** JOB **
Please write out the records below again, swapping "Engadget" for "Gizmodo" and changing nothing else.

---------- RECORDS SHOWN

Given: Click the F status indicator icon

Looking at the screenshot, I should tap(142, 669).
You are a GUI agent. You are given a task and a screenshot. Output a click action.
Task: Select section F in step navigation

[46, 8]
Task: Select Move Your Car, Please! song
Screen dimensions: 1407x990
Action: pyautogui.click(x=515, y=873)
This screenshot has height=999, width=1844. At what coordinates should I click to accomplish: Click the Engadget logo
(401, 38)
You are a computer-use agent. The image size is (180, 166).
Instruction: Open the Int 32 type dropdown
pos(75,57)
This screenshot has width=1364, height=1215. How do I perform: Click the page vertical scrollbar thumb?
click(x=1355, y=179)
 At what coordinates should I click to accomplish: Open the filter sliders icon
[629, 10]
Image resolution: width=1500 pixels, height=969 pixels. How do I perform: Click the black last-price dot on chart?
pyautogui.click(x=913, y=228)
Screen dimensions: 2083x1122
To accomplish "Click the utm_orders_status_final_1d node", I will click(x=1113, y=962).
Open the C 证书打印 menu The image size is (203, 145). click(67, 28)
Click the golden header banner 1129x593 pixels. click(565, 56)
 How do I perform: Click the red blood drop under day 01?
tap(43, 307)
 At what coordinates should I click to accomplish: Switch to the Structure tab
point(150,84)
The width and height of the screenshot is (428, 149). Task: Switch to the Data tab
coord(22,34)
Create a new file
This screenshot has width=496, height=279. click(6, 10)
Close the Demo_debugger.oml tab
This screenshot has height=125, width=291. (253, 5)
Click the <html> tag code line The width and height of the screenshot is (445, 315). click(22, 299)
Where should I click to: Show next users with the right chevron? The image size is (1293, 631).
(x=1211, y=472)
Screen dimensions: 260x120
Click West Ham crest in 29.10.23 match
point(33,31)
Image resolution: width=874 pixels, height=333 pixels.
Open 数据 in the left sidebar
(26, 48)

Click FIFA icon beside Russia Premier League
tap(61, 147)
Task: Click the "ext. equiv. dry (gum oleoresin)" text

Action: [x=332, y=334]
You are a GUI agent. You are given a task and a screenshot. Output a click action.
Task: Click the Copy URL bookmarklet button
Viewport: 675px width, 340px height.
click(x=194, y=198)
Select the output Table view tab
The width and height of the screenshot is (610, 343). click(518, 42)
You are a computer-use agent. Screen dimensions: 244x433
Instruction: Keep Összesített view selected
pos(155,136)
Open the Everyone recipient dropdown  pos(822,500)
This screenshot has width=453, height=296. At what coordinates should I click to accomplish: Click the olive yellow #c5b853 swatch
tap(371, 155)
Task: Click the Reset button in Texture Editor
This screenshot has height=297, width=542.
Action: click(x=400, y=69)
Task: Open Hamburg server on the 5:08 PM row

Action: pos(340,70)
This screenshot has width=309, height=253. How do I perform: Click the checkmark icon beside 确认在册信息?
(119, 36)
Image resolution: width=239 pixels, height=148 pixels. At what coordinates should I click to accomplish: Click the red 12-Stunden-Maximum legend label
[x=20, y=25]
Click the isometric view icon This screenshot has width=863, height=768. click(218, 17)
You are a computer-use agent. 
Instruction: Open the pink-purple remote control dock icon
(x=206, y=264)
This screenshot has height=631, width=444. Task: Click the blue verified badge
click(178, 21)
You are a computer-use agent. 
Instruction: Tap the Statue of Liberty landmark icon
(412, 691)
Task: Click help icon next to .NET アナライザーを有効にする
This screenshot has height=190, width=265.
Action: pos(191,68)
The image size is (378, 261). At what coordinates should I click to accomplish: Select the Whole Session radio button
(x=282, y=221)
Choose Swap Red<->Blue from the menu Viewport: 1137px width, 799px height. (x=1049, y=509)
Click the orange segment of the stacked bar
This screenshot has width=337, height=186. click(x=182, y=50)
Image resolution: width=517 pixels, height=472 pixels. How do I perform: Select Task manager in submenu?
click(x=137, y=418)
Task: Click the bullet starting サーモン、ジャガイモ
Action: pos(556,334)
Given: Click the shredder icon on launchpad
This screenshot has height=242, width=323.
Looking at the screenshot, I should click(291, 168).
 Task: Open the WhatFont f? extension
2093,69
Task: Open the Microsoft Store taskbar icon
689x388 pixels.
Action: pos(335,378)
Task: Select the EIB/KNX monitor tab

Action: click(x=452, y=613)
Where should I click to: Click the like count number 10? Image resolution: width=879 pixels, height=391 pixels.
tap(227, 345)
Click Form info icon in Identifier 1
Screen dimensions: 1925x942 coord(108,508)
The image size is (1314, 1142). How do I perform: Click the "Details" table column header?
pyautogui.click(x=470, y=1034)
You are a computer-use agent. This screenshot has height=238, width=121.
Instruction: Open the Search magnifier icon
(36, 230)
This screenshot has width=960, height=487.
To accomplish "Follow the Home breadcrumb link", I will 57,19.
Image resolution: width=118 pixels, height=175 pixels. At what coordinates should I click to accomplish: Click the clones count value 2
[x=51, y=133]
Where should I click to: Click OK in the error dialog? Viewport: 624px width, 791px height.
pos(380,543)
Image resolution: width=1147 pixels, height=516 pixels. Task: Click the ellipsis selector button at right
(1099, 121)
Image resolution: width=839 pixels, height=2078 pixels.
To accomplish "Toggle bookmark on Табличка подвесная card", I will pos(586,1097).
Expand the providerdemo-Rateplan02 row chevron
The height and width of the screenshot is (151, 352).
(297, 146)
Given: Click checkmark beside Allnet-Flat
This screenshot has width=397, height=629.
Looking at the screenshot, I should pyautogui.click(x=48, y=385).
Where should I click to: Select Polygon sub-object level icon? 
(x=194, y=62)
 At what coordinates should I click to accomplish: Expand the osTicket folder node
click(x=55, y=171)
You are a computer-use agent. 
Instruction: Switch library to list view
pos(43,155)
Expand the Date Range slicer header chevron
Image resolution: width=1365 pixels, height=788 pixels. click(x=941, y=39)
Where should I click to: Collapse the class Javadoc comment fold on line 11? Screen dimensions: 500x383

--------------------

** REPLY TO THE EXERCISE **
Given: Click the F status indicator icon

Looking at the screenshot, I should tap(142, 669).
You are a GUI agent. You are given a task and a screenshot. Output a click action.
Task: Select section F in step navigation

[46, 8]
Task: Select Move Your Car, Please! song
Screen dimensions: 1407x990
Action: pyautogui.click(x=515, y=873)
This screenshot has height=999, width=1844. At what coordinates should I click to accomplish: Click the Gizmodo logo
(401, 38)
You are a computer-use agent. The image size is (180, 166).
Instruction: Open the Int 32 type dropdown
pos(75,57)
This screenshot has width=1364, height=1215. How do I perform: Click the page vertical scrollbar thumb?
click(x=1355, y=179)
 At what coordinates should I click to accomplish: Open the filter sliders icon
[629, 10]
Image resolution: width=1500 pixels, height=969 pixels. How do I perform: Click the black last-price dot on chart?
pyautogui.click(x=913, y=228)
Screen dimensions: 2083x1122
To accomplish "Click the utm_orders_status_final_1d node", I will click(x=1113, y=962).
Open the C 证书打印 menu The image size is (203, 145). click(67, 28)
Click the golden header banner 1129x593 pixels. click(565, 56)
 How do I perform: Click the red blood drop under day 01?
tap(43, 307)
 At what coordinates should I click to accomplish: Switch to the Structure tab
point(150,84)
The width and height of the screenshot is (428, 149). Task: Switch to the Data tab
coord(22,34)
Create a new file
This screenshot has width=496, height=279. click(6, 10)
Close the Demo_debugger.oml tab
This screenshot has height=125, width=291. (253, 5)
Click the <html> tag code line The width and height of the screenshot is (445, 315). click(22, 299)
Where should I click to: Show next users with the right chevron? The image size is (1293, 631).
(x=1211, y=472)
Screen dimensions: 260x120
Click West Ham crest in 29.10.23 match
point(33,31)
Image resolution: width=874 pixels, height=333 pixels.
Open 数据 in the left sidebar
(26, 48)

Click FIFA icon beside Russia Premier League
tap(61, 147)
Task: Click the "ext. equiv. dry (gum oleoresin)" text

Action: [x=332, y=334]
You are a GUI agent. You are given a task and a screenshot. Output a click action.
Task: Click the Copy URL bookmarklet button
Viewport: 675px width, 340px height.
click(x=194, y=198)
Select the output Table view tab
The width and height of the screenshot is (610, 343). click(518, 42)
You are a computer-use agent. Screen dimensions: 244x433
Instruction: Keep Összesített view selected
pos(155,136)
Open the Everyone recipient dropdown  pos(822,500)
This screenshot has width=453, height=296. At what coordinates should I click to accomplish: Click the olive yellow #c5b853 swatch
tap(371, 155)
Task: Click the Reset button in Texture Editor
This screenshot has height=297, width=542.
Action: click(x=400, y=69)
Task: Open Hamburg server on the 5:08 PM row

Action: pos(340,70)
This screenshot has width=309, height=253. How do I perform: Click the checkmark icon beside 确认在册信息?
(119, 36)
Image resolution: width=239 pixels, height=148 pixels. At what coordinates should I click to accomplish: Click the red 12-Stunden-Maximum legend label
[x=20, y=25]
Click the isometric view icon This screenshot has width=863, height=768. click(218, 17)
You are a computer-use agent. 
Instruction: Open the pink-purple remote control dock icon
(x=206, y=264)
This screenshot has height=631, width=444. Task: Click the blue verified badge
click(178, 21)
You are a computer-use agent. 
Instruction: Tap the Statue of Liberty landmark icon
(412, 691)
Task: Click help icon next to .NET アナライザーを有効にする
This screenshot has height=190, width=265.
Action: pos(191,68)
The image size is (378, 261). At what coordinates should I click to accomplish: Select the Whole Session radio button
(x=282, y=221)
Choose Swap Red<->Blue from the menu Viewport: 1137px width, 799px height. (x=1049, y=509)
Click the orange segment of the stacked bar
This screenshot has width=337, height=186. click(x=182, y=50)
Image resolution: width=517 pixels, height=472 pixels. How do I perform: Select Task manager in submenu?
click(x=137, y=418)
Task: Click the bullet starting サーモン、ジャガイモ
Action: pos(556,334)
Given: Click the shredder icon on launchpad
This screenshot has height=242, width=323.
Looking at the screenshot, I should click(291, 168).
 Task: Open the WhatFont f? extension
2093,69
Task: Open the Microsoft Store taskbar icon
689x388 pixels.
Action: pos(335,378)
Task: Select the EIB/KNX monitor tab

Action: click(x=452, y=613)
Where should I click to: Click the like count number 10? Image resolution: width=879 pixels, height=391 pixels.
tap(227, 345)
Click Form info icon in Identifier 1
Screen dimensions: 1925x942 coord(108,508)
The image size is (1314, 1142). How do I perform: Click the "Details" table column header?
pyautogui.click(x=470, y=1034)
You are a computer-use agent. This screenshot has height=238, width=121.
Instruction: Open the Search magnifier icon
(36, 230)
This screenshot has width=960, height=487.
To accomplish "Follow the Home breadcrumb link", I will 57,19.
Image resolution: width=118 pixels, height=175 pixels. At what coordinates should I click to accomplish: Click the clones count value 2
[x=51, y=133]
Where should I click to: Click OK in the error dialog? Viewport: 624px width, 791px height.
pos(380,543)
Image resolution: width=1147 pixels, height=516 pixels. Task: Click the ellipsis selector button at right
(1099, 121)
Image resolution: width=839 pixels, height=2078 pixels.
To accomplish "Toggle bookmark on Табличка подвесная card", I will pos(586,1097).
Expand the providerdemo-Rateplan02 row chevron
The height and width of the screenshot is (151, 352).
(297, 146)
Given: Click checkmark beside Allnet-Flat
This screenshot has width=397, height=629.
Looking at the screenshot, I should pyautogui.click(x=48, y=385).
Where should I click to: Select Polygon sub-object level icon? 
(x=194, y=62)
 At what coordinates should I click to accomplish: Expand the osTicket folder node
click(x=55, y=171)
You are a computer-use agent. 
Instruction: Switch library to list view
pos(43,155)
Expand the Date Range slicer header chevron
Image resolution: width=1365 pixels, height=788 pixels. click(x=941, y=39)
Where should I click to: Collapse the class Javadoc comment fold on line 11? Screen dimensions: 500x383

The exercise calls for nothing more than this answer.